North Wales MS hits out at lack of NHS dentists in the region

North Wales news and information
This article is old - Published: Wednesday, Jun 29th, 2022

A North Wales Senedd Member has hit out over a lack of NHS dentists in the region.

Conservative MS Sam Rowlands said he had been contacted by a large number of people struggling to access dental services.

He has called on First Minister Mark Drakeford to take urgent action to tackle the issue.

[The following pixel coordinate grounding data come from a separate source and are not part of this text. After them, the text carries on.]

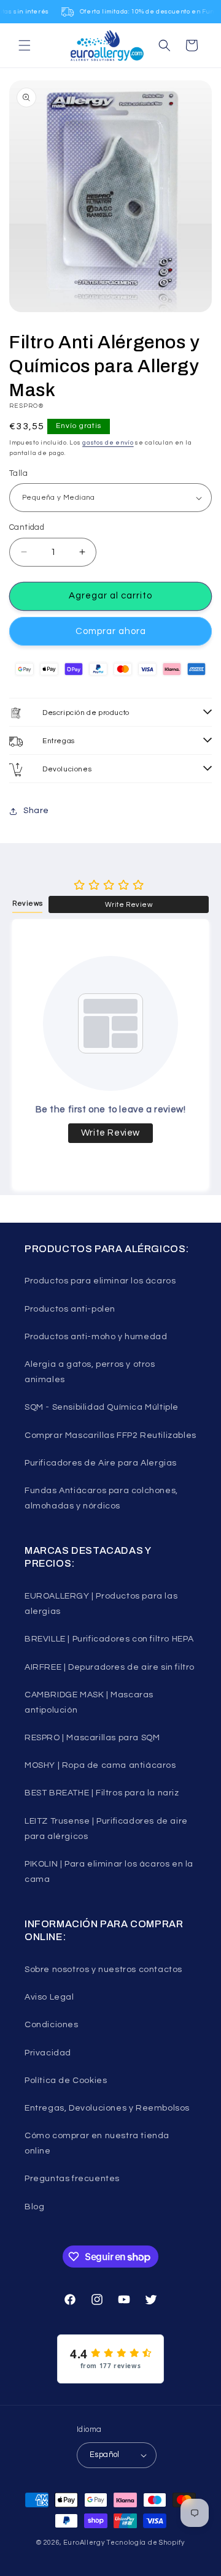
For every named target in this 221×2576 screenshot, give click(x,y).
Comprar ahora (111, 631)
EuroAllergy (84, 2542)
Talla (18, 473)
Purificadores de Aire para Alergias (101, 1463)
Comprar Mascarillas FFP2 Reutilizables (110, 1435)
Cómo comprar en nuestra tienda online (97, 2143)
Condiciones (52, 2024)
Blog (34, 2207)
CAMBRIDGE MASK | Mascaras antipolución (89, 1702)
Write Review (129, 904)
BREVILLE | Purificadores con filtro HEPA (109, 1639)
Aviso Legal (49, 1997)
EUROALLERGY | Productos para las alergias (101, 1604)
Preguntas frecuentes (72, 2178)
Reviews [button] (27, 903)
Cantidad (26, 527)
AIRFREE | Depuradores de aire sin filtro (110, 1667)
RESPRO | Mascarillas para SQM (92, 1737)
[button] (24, 45)
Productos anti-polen (70, 1309)
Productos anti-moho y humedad (96, 1336)
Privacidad (48, 2053)
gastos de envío (108, 443)
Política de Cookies (66, 2080)
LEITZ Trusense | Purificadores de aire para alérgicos (106, 1829)
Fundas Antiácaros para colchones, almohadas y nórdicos (101, 1498)
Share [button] (36, 810)
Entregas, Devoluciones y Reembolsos (107, 2108)
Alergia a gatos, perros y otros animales (90, 1372)
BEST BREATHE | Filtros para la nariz (102, 1793)
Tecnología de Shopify (145, 2542)
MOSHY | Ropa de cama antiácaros (100, 1765)
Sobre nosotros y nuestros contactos (103, 1969)
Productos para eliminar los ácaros (100, 1281)
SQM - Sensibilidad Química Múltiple (102, 1407)
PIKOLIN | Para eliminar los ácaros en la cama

Speaking in the Senedd yesterday, Mr Rowlands, Shadow Minister for Local Government said: “I am inundated with constituents contacting me regarding their difficulties in accessing NHS dentists in North Wales.

“A number of constituents have been in touch from Wrexham who have been told they are going to have to wait up to two years before they can see an NHS dentist.

“I have had residents from the Vale of Clwyd who have said that they have been told they will have to wait three years before they can access dentistry.

“I think part of the frustration is that these are people who are paying their taxes and national insurance, but not receiving the service those taxes are supposed to fund, essentially, residents are therefore having to pay twice, because they are paying through their taxes and then having to access these services through private dental care instead.

“It seems to me at the moment that dentists, whilst seemingly happy to offer the private care, do not perhaps seem happy with the NHS contracts that you have put in place, because they are simply not offering their services through NHS work.”

Mr Rowlands asked Mr Drakeford what action the Welsh Government was taking to improve access to NHS dentists in North Wales.

The First Minister denied there had been issues with the new contract, with 96 per cent of NHS dentistry now being provided by practices who have signed up to it in North Wales.

He said recruitment issues in the area had partly been caused by Brexit.

He said: “In North Wales particularly, where the large corporate bodies had taken over practices, what they have found is that people who they were able to recruit from other parts of the European Union have returned to other parts of the European Union.

“When they seek to recruit dentists who previously were able to come to them without any barriers at all, they have to go through the sponsorship route, with all its complexities and uncertainties.

“Part of the difficulties experienced by people in north Wales are directly attributable to the way in which Brexit has made it more difficult to recruit and retain people.

“The body that funds people for training here in Wales is developing the approach to the workforce, which I myself have always believed was the best one for this profession, and that is diversification.

“It is not a matter simply of recruiting and training dentists themselves; you need a cadre of dental nurses, of therapists, and the new cadre of dental assistants able to carry out those parts of dental work.

“(This leaves) those most highly trained and most professionally qualified parts of the workforce to do the things that only a dentist can do.”